GW190425
- Event type: Gravitational wave
- Instrument: LIGO, Virgo interferometer
- Distance: 159+69 −71 Mpc
- Progenitor: Unknown

= GW190425 =

Gravitational-wave event

GW190425 was a gravitational wave detected on 25 April 2019 at LIGO-Livingston. Some low signal-to-noise data from the Virgo interferometer could not be used for detection but was used for parameter estimation. In contrast to GW170817, LIGO-Hanford was offline and did not observe GW190425, and because the Virgo detection was low-confidence, the event is not well-localized in the sky — the 90% confidence zone spans 8284 Square degree|deg^{2} (roughly 20% of the sky), while GW170817 was localized to 28 deg^{2} (about 0.07% of the sky) before its optical counterpart was identified.
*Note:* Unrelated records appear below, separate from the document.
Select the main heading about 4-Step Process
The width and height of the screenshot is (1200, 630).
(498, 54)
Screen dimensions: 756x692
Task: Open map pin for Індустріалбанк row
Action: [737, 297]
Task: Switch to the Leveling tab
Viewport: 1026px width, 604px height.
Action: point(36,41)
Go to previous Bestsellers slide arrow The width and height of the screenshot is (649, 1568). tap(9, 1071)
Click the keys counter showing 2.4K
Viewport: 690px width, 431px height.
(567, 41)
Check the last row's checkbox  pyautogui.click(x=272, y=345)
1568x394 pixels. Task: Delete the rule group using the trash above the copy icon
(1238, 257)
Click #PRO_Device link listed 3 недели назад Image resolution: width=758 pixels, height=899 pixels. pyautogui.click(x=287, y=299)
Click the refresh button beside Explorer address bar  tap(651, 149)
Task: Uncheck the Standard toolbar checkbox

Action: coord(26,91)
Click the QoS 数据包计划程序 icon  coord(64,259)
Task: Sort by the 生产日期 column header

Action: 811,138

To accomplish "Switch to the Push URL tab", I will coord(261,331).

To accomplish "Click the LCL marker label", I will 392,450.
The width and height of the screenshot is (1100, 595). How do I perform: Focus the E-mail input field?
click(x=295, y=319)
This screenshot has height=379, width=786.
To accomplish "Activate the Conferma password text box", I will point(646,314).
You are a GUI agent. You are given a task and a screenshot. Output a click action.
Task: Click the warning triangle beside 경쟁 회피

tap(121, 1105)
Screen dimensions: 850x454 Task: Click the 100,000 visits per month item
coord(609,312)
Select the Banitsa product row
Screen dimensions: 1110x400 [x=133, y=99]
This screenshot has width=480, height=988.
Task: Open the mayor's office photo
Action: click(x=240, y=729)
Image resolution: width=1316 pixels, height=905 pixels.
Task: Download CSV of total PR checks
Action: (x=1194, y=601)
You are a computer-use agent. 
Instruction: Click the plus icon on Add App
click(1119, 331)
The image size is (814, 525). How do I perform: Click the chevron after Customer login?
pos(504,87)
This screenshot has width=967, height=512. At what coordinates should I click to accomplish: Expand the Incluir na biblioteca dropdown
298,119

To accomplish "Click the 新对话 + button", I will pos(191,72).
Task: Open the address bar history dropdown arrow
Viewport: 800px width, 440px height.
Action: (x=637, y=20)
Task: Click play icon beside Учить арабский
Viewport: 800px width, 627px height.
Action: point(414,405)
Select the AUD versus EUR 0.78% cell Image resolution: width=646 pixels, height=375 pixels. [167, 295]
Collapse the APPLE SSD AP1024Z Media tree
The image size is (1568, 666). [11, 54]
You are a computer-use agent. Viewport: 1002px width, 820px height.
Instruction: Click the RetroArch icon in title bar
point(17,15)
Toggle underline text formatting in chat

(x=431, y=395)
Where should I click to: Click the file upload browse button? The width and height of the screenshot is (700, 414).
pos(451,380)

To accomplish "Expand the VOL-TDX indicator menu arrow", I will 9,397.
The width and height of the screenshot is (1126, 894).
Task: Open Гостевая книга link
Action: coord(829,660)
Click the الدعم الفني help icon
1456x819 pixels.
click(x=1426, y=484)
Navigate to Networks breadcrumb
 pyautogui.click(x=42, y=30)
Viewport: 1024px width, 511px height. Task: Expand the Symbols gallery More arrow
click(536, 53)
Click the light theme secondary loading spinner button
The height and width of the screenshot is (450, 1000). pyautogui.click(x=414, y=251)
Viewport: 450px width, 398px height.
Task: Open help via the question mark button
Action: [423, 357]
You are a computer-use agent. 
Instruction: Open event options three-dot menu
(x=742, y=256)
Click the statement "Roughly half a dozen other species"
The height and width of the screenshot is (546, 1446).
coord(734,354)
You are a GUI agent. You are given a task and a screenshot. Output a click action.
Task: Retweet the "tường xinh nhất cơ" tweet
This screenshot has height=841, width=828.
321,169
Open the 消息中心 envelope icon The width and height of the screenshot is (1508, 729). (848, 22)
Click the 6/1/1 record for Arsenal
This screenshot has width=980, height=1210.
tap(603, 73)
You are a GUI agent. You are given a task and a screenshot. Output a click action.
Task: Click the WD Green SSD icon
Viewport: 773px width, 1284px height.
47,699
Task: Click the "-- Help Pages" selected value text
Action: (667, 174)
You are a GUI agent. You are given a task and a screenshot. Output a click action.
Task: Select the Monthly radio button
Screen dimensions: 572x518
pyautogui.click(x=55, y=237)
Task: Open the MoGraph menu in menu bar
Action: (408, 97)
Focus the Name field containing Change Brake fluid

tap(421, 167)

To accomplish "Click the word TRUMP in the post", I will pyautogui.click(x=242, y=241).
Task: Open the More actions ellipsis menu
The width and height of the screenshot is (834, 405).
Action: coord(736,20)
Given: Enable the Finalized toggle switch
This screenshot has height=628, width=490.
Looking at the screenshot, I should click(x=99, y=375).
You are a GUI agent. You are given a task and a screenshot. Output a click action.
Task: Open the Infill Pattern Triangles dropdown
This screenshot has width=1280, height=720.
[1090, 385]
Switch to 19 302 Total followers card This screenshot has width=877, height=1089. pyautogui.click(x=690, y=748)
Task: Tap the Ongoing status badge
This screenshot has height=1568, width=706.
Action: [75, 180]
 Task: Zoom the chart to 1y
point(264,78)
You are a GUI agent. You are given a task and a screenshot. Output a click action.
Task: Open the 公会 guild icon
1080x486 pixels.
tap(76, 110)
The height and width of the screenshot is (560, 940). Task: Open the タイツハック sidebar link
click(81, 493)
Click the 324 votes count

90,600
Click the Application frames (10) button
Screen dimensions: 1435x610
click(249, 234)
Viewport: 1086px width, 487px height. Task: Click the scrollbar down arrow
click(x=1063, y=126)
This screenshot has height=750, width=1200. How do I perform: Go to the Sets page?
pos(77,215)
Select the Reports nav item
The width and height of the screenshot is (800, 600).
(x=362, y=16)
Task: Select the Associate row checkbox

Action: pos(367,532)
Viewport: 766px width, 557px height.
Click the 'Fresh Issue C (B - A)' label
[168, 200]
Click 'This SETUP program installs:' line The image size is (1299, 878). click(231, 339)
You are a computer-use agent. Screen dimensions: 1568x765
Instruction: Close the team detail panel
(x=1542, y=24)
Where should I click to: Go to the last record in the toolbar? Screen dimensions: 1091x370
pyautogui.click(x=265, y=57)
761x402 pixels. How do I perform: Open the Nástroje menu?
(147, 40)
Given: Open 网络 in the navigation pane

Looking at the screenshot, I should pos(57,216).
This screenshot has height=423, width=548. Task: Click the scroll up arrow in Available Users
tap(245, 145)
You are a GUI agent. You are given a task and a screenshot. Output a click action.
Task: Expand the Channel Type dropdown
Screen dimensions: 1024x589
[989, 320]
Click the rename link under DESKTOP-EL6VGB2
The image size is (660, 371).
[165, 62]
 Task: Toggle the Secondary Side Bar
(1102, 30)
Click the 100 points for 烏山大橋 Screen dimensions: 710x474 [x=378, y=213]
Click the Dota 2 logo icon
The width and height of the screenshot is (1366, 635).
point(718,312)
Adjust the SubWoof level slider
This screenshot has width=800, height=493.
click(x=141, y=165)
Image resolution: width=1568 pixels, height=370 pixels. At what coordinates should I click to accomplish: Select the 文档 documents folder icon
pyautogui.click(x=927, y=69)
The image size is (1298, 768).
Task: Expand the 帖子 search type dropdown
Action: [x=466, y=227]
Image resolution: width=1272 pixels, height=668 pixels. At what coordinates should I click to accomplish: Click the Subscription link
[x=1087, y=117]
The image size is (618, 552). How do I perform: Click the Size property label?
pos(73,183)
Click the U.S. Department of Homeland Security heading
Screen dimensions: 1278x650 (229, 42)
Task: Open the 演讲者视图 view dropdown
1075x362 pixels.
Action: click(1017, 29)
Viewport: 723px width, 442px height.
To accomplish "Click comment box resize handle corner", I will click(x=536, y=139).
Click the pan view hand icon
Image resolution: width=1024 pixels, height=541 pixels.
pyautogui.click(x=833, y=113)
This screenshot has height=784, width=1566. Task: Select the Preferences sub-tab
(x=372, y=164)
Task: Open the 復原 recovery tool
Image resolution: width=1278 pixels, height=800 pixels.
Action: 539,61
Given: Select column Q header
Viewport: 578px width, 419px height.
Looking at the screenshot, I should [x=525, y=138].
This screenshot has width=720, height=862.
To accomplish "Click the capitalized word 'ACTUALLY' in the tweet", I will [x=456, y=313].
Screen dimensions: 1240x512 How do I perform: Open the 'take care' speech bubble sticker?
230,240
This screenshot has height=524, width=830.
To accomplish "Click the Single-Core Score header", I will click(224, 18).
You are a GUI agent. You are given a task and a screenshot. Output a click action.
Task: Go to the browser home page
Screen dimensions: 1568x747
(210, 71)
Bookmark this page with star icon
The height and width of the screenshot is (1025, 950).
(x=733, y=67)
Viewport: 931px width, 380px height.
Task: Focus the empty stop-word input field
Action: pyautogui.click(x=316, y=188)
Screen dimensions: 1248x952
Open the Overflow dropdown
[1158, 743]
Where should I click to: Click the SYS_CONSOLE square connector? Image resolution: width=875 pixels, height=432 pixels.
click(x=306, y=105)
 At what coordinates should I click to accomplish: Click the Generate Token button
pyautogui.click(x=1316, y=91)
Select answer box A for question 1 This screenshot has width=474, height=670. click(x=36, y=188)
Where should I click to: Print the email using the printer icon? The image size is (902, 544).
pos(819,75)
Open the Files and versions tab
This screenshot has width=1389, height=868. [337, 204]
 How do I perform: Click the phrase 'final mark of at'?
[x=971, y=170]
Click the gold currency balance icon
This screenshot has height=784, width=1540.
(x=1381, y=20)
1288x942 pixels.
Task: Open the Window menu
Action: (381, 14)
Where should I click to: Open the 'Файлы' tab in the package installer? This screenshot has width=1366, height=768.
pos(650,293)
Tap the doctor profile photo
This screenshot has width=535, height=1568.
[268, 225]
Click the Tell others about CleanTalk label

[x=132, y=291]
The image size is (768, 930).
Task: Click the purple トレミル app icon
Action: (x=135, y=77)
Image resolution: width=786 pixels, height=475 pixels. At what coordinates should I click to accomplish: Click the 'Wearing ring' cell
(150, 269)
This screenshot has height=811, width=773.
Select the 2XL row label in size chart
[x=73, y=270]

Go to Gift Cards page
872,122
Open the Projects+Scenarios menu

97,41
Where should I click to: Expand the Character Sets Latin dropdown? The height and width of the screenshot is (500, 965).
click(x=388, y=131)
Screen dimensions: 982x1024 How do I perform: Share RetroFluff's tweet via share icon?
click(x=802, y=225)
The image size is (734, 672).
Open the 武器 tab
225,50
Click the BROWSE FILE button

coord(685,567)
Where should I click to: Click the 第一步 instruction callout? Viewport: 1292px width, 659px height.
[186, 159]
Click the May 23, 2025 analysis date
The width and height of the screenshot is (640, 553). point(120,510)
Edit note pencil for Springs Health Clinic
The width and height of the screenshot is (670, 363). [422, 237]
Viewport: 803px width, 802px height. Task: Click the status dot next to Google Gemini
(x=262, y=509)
GW190425 was a compact binary coalescence with a signal to noise ratio 12.9. No electromagnetic event has been conclusively associated with GW190425; one candidate is FRB 20190425A in the galaxy UGC 10667.
The signal could be result of a collision of two neutron stars, a neutron star and a low-mass black hole, or two low-mass black holes with a total mass of 3.4±0.3 solar mass and a chirp mass of 1.44±0.02 solar mass, much heavier than any binary neutron-star system known from radioastronomy observations. The unusual mass has led to several different hypothesis for the origin of the signal. Some examples include: a neutron star might paired with 4-5 solar mass Helium star might undergo common envelope evolution then supernova to produce an unusual binary neutron star, higher mass binary neutron stars may be preferentially created with either high or low magnetic fields explaining the lack of radioastronomy signals, and the possibility that the mass observation is at the extreme of a distribution characteristic of binary neutron stars.